Irak'ta yetişen büyük velîlerinden Şeyh Mustafa bin Ebû Bekr (rahmetullahi teâlâ aleyh) ile ilgili olarak Şeyh Muhammed Ali şöyle anlatır: Bir gece rüyâmda şöyle gördüm. Günâhlarımdan dolayı muhâkeme için huzûr-ı ilâhîde durmuştum. Etrâfıma bakındığımda Peygamber efendi miz, Îsâ ve Yûnus aleyhimüsselâmı gördüm. Onlarla berâber muhâkeme meclisinde Şeyh Mustafa Efendi de vardı. Hakkımda Cehennemlik diye hükmolundu. Bu esnâda peygamberlerden biri bana; "Bu zât Şeyh Mustafa'dır. Iraklıdır. Ondan ricâ et, Allahü teâlâdan senin affını, bağışlanmanı istesin." dedi. Ricâm üzerine Mustafa Efendi, beni affetmesi için Allahü teâlâya yalvardı. Allahü teâlâ günahlarımı affedince, Mustafa Efendiden beni talebeliğe kabûl etmesini ricâ ettim. O da kabûl etti. Uyandığımda terden sırılsıklam olmuştum. Sabah olunca, hemen Şeyh Mustafa Efendinin huzûruna koştum. Bana büyük bir yakınlık göstererek, talebeliğe kabûl etti.

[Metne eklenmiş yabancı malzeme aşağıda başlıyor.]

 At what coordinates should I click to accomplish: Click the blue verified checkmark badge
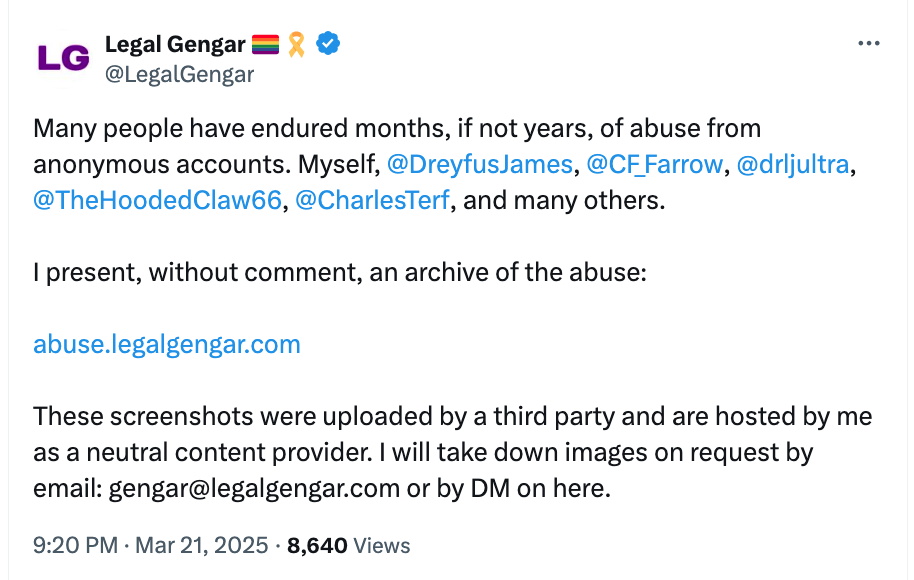(328, 44)
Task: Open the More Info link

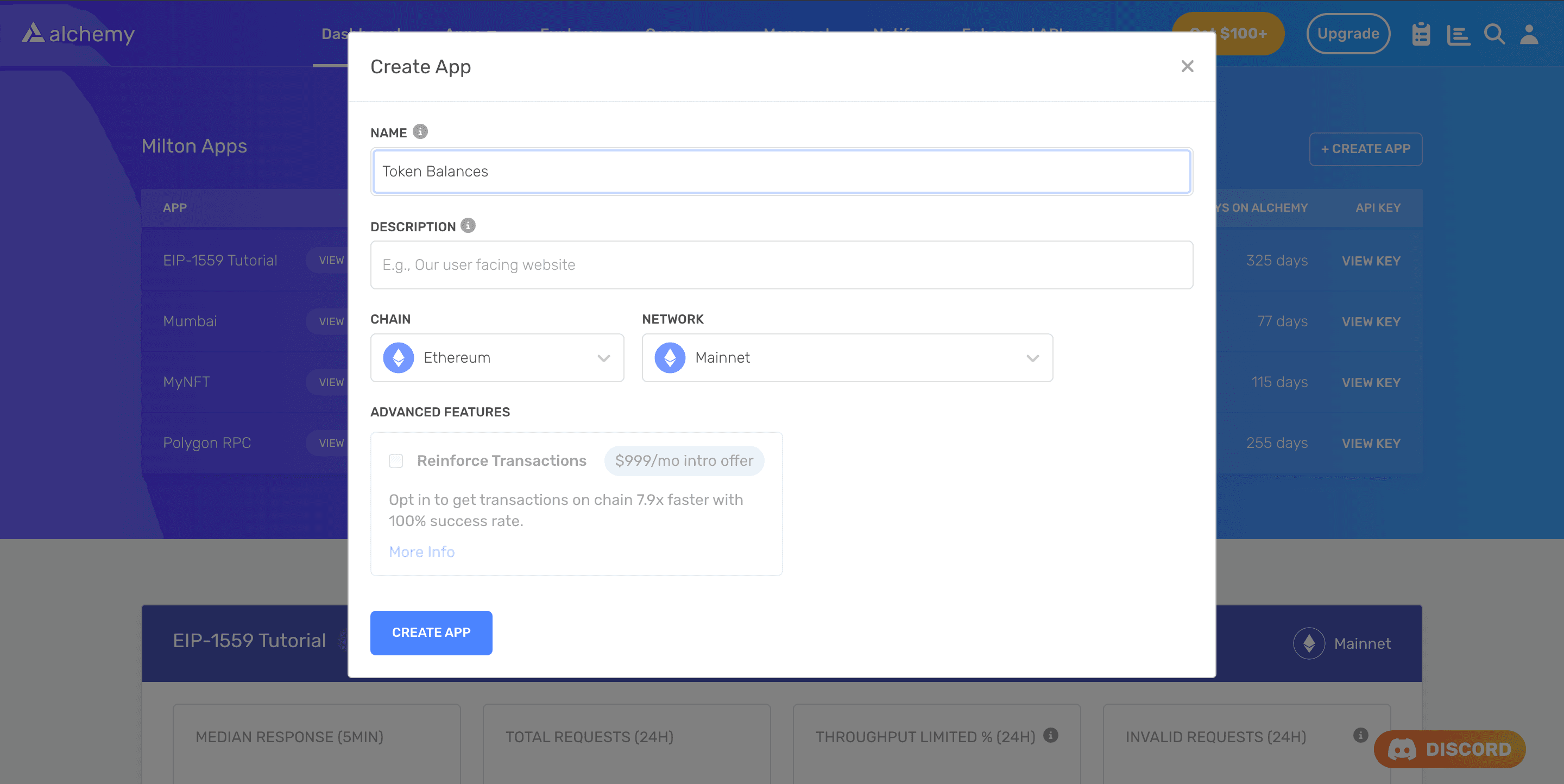Action: point(421,552)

Mısır'ın meşhur velîlerinden Şeyh Safvetî (rahmetullahi teâlâ aleyh) zamânında Harem-i şerîfte Şeyh Mustafa Çelebi isminde bir zât vardı. Bu zât bir gece rüyâsında Peygamber efendimizi gördü. Peygamber efendimiz ona bir kâğıt verip; "Bunu Mısır'da Gülşenîzâde Şeyh Safvetî'ye ver. Bizi ziyârete gelsin." buyurdu. Bu rüyâ üzerine hemen Mısır'a gidip onu buldu. Rüyâsını anlattı. Bu müjde üzerine bambaşka bir hâle girdi. Sonra da hazırlanıp hacca gitti.

Büyük velîlerden Ebû Bekr-i Şiblî (rahmetullahi teâlâ aleyh) hazretlerinin vefâtından sonra kendisini rüyâda gördüler. Münker ve Nekir'in suâline karşı ne yaptın? diye sordular. Şöyle cevap verdi: "Geldiler, Rabbin kimdir dediler. Benim Rabbim O'dur ki, size ve bütün meleklere Âdem aleyhisselâma secde edin diye emir verdi. Ben o zaman, Âdem aleyhisselâmın arkasında idim. Size bakıyordum." dedim. Bu cevap, bütün Âdemoğullarını kurtarır deyip gittiler.